In business and legal terminology, trusts are defined as the legal entity created by a trustor through which a trustee holds the right to manage the trustor’s assets or properties for the benefit of a beneficiary. In simpler words, trust is a financial agreement between three parties that sets management rules for various assets. Of course, these definitions are not bulletproof and they can be very varied, depending on the type of trust. The best estate planning strategies often use multiple types of trusts.
There are a lot of different trusts, but the main idea remains the same. Every trust is an agreement between three separate entities and it is designed to enforce a management plan for the assets involved. The property is managed according to the provisions defined in the trust. These financial tools are very effective when it comes to family estate planning.
The parties involved in a trust
As described above, every trust has three separate entities – the trustor, the trustee and the beneficiary. Let’s try to learn more about these three entities and what they mean:
The trustor – this is the party that creates the trust; the trustor is the person or organization that grants the trustee control over the assets, properties or estate; the trustor creates the agreement and the provisions of the trust;
The trustee – this is the party that is responsible for managing the trust; the trustee is appointed by the trustor and the roles are described in the trust’s agreement; the trustee is in charge of managing all assets, according to the agreement;
The beneficiary – this is the party that will receive the benefits of the trust, according to the agreement; the trustee hands the properties or assets to the beneficiary, according to the agreement created by the trustor;
The most common types of trusts
As previously mentioned, there are a lot of different types of trusts. They all have very similar structures, but some of them are specifically designed for different purposes. There are five main types of trusts that are often part of estate planning strategies: living, revocable, irrevocable, testamentary and funded or unfunded trusts. Keep in mind that there are even more types of hyper-specialized trusts.
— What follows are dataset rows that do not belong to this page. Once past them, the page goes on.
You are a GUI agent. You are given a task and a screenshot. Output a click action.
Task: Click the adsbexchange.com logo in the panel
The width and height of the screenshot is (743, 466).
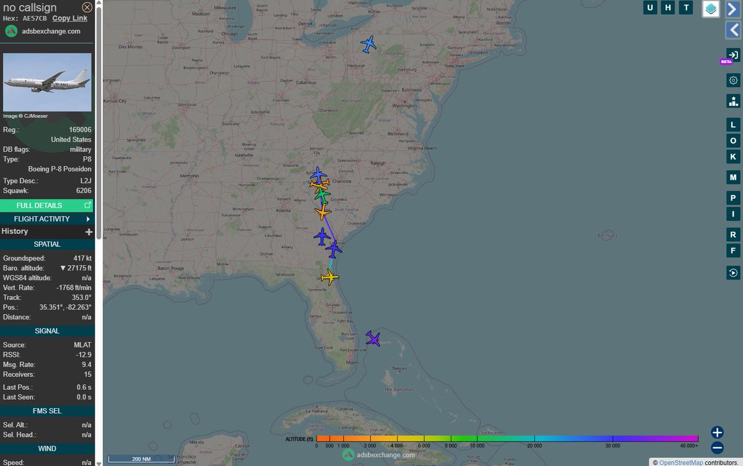point(12,31)

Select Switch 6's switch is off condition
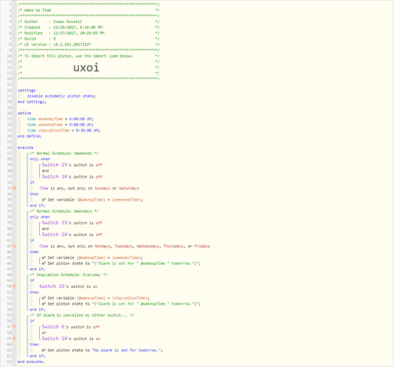[x=71, y=327]
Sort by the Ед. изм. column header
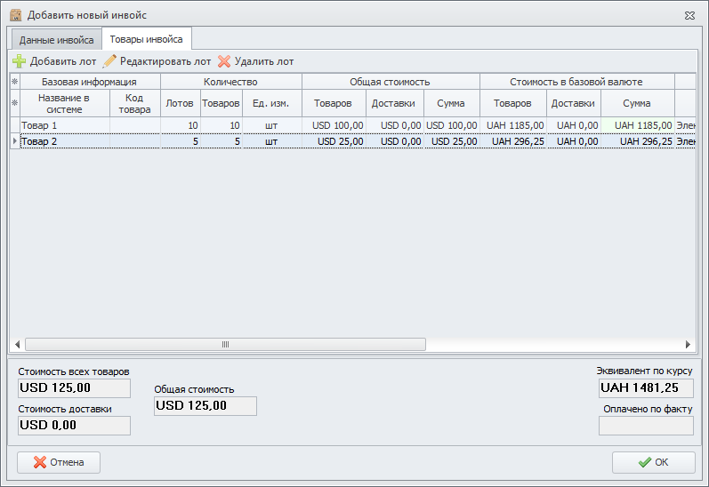The width and height of the screenshot is (709, 487). click(271, 103)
Let’s focus on the most important ones for family estate planning:
Living trusts are also known as inter-vivos trusts. They are made by the trustor (also known as the grantor) during his or her lifetime. In this type of trust, the assets can be used by the individual, during his or her lifetime. After the grantor passes, the assets are transferred from the trust to the beneficiaries, according to the agreement. Living trusts are ideal tools to use if you want to avoid going through the probate procedure. This makes living trusts an important option as a family estate planning tool.
Usually known as will trusts, testamentary trusts are financial and legal agreements made specifically for the benefit of a beneficiary. The beneficiary receives the assets only after the trustor passes away. The trust includes details on the procedures for property transfer. The testamentary trust is usually created by the grantor, but is instituted by an executor, who also acts as the manager of the trust. This person will manage the trustor’s decedents according to the will created. Keep in mind that a testamentary trust is irrevocable, making it an ideal tool to help you avoid the probate process moving forward.
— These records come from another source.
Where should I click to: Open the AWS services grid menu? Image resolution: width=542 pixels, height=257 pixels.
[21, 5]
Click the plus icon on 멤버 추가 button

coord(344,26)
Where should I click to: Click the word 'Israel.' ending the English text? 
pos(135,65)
Similar to living trusts, revocable trusts are created during the trustor’s lifetime. As their name imply, revocable trusts can be changed, altered, adapted, revised and terminated. This can be done during the trustor’s lifetime, by the trustors themselves. The main role of a revocable trust is to transfer the assets outside of probate. Many revocable trusts have the same person as the trustor, trustee or beneficiary. This person can create the trust, manage it and can be the sole beneficiary of the trust. If this person dies, the assets will be transferred to a successor trustee, as defined in the trust’s agreement.
As the name implies, an irrevocable trust is a trust that cannot be changed, altered, revised or terminated during the grantor’s lifetime. In some cases, the trust cannot be revoked even after the grantor’s death. These types of trusts are very effective financial tools – there are very little, to no property taxes at all. This is because assets cannot be moved back into the possession of a trustor, under any circumstances. Irrevocable trusts are extremely popular estate planning strategies because the assets are transferred directly from the grantor to the beneficiary, without any additional steps required.
Funded or unfunded trusts
These types of trusts have funds or assets put into them or not. They can become funded at any point, and then they can be transformed into irrevocable or revocable trusts. They can be continuously refunded by the grantor.
Credit shelter trusts
Also known as a bypass trust or a family trust, a credit shelter trust allows the trustor to grant the beneficiaries a part of the assets up to the estate-tax exemption. These trusts are designed to transfer properties to beneficiaries without paying additional transfer taxes. These trusts are very popular because the clients don’t have to pay taxes on their properties. This aspect remains the same, even if the trust grow in size and the assets are larger.
This type of trust allows the trustor to combine the benefits of a trust with the benefits of a life insurance policy. The trust is free from taxation on the estate and other assets. This trust is irrevocable and can’t be altered, changed, revised or revoked. The trustor cannot borrow against the life policy. However, the trust allows the policy to pay for the post-death expenses. This is a major advantage, especially for clients who want to avoid the difficult probate process.